• [WORKING DATA]:
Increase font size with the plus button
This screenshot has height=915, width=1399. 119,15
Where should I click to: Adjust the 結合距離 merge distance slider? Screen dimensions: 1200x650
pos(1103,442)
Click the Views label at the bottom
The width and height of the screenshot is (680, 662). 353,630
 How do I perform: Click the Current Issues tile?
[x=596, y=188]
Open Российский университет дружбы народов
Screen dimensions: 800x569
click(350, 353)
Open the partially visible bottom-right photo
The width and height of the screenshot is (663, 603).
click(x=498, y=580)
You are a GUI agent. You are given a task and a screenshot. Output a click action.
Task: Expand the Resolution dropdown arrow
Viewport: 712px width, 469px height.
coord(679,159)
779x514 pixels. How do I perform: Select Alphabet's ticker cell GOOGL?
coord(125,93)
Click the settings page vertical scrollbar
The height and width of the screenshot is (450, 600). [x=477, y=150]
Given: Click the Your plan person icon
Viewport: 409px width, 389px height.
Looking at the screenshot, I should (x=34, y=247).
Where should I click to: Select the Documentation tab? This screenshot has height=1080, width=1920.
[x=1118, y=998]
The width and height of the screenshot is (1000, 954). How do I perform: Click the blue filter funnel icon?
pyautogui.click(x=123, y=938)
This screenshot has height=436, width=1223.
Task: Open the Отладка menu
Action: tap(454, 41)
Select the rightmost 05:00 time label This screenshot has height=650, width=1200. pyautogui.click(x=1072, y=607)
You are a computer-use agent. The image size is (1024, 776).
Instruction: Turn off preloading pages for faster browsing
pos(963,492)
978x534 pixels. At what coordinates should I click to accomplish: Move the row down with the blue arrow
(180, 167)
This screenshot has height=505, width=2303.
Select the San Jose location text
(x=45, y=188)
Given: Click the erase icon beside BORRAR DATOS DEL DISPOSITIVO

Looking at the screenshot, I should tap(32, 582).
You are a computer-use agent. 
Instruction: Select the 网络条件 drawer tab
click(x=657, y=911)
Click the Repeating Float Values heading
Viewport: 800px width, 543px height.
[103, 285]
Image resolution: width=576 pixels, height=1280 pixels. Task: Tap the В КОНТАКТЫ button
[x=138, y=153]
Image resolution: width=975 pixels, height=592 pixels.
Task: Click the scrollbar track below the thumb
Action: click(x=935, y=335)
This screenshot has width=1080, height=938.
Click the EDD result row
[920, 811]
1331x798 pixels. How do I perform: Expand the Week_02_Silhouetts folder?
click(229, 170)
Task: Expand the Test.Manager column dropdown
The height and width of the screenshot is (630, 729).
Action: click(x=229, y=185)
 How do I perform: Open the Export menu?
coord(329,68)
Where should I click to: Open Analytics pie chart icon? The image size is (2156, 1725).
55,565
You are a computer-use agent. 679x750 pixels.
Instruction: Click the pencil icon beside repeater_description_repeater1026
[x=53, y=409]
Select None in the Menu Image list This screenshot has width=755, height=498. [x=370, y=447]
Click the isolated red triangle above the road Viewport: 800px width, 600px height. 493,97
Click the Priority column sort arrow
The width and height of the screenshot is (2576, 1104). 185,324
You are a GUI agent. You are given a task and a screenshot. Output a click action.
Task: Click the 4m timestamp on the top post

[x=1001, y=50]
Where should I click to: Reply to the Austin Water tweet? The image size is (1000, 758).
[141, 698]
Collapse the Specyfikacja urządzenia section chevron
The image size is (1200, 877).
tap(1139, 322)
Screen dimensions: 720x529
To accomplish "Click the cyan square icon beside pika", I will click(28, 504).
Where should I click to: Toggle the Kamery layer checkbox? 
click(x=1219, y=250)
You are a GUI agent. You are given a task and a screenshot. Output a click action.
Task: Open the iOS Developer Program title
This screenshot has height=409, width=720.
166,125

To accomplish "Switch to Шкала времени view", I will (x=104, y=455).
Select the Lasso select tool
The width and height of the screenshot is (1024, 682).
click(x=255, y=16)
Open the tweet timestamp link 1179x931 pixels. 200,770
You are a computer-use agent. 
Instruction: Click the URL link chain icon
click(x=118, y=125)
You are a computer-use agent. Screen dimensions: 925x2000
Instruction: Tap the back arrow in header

• [WHAT THE TASK REQUIRES]: Copy each line of the records above that contains the word "label", treating uppercase and lowercase letters as distinct.

• [WRITTEN ANSWER]:
Click the Views label at the bottom
Select the rightmost 05:00 time label This screenshot has height=650, width=1200. pyautogui.click(x=1072, y=607)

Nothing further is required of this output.